# EXERCISE TASK
Collect every line of the material that contains the string "field". Uppercase and lowercase count as different.

# DATA SHOWN
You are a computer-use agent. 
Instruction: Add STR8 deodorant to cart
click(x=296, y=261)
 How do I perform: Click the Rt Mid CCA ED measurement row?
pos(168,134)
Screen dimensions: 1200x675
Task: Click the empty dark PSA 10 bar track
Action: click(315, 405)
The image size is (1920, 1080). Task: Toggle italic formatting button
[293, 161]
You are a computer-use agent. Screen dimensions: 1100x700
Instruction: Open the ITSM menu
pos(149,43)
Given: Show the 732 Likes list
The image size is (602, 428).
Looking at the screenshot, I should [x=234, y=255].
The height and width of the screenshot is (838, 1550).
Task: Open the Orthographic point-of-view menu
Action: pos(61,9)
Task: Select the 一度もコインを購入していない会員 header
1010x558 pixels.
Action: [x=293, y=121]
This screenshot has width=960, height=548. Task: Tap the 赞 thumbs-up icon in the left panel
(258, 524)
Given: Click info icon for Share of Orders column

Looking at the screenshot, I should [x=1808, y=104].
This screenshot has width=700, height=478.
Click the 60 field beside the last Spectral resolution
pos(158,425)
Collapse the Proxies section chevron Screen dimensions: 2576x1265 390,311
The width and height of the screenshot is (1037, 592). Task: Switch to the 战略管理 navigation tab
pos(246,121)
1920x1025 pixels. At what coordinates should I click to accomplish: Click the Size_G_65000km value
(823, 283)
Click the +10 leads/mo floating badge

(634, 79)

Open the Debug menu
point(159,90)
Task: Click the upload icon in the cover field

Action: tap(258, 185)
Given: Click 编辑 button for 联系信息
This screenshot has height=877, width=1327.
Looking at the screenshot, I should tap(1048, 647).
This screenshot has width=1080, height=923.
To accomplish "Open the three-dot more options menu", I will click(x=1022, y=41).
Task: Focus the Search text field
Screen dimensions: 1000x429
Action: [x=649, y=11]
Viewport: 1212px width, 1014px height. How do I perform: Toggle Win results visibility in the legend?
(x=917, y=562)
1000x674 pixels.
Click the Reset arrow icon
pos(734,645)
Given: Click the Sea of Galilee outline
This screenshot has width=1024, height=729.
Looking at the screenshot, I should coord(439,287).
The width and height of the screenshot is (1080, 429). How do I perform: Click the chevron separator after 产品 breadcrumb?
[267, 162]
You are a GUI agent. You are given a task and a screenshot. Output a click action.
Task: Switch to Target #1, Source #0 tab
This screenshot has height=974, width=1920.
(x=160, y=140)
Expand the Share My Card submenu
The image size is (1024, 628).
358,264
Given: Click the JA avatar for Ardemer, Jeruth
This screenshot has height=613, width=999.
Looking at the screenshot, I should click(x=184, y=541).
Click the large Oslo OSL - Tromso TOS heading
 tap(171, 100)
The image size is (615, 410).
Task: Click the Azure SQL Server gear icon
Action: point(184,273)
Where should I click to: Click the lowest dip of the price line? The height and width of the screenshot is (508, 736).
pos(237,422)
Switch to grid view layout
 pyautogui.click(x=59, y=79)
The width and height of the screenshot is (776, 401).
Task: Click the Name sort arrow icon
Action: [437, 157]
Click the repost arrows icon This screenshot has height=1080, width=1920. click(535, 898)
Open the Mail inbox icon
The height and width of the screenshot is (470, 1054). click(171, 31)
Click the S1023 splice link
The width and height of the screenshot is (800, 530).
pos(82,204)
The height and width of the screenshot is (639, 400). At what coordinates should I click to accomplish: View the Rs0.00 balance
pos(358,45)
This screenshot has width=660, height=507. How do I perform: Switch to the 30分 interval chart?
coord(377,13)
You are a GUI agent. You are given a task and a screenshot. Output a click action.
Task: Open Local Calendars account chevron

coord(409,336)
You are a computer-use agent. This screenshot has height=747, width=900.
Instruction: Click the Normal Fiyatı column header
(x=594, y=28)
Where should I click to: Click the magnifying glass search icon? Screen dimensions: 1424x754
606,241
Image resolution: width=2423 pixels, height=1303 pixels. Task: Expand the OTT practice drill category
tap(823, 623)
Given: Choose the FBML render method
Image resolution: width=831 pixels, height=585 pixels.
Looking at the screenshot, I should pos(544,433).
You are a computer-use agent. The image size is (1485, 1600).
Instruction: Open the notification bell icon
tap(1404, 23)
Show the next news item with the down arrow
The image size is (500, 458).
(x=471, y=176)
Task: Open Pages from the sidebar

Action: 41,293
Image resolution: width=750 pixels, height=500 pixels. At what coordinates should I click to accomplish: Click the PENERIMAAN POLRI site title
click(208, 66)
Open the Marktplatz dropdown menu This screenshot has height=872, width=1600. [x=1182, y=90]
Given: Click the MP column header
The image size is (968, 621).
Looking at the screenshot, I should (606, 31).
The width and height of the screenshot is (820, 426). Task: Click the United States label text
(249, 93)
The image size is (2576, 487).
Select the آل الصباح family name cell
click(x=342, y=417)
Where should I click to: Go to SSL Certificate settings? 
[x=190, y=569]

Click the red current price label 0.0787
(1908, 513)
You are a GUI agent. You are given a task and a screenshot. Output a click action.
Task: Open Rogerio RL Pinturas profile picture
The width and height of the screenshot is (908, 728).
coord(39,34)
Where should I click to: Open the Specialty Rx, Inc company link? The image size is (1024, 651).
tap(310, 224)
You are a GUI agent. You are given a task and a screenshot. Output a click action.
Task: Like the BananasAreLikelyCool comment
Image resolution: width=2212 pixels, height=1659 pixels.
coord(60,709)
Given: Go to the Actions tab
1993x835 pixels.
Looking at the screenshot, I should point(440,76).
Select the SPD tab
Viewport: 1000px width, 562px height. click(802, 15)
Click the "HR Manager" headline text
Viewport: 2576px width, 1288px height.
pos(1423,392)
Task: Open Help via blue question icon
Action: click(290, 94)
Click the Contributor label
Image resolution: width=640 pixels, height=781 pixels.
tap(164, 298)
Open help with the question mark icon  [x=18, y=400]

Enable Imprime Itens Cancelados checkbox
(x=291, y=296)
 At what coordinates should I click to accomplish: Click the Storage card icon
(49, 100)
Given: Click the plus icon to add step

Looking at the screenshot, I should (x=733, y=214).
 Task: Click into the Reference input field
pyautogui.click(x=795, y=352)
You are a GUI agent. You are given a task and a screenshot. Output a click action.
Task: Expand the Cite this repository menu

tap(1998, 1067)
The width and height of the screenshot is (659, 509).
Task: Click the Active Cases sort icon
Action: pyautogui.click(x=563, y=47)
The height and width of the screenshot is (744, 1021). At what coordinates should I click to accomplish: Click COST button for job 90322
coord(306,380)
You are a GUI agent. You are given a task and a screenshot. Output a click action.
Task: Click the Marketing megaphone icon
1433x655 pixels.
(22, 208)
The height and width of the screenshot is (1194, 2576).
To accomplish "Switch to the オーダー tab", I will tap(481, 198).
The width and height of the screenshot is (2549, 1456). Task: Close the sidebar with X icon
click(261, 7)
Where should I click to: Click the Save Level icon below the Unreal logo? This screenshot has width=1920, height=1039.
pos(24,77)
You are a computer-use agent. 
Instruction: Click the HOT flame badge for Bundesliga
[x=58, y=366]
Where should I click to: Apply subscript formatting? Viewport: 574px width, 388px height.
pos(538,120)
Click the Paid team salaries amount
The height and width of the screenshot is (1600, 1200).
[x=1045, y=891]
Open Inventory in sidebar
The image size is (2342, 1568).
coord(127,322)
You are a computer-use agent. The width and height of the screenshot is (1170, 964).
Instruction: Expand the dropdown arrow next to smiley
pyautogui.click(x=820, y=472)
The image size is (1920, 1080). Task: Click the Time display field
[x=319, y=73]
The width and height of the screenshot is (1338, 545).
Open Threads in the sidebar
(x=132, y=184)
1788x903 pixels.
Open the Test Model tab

# OUTPUT OF THE EXERCISE
Click the 60 field beside the last Spectral resolution
Task: Click the upload icon in the cover field
Task: Focus the Search text field
 Task: Click into the Reference input field
The image size is (1920, 1080). Task: Click the Time display field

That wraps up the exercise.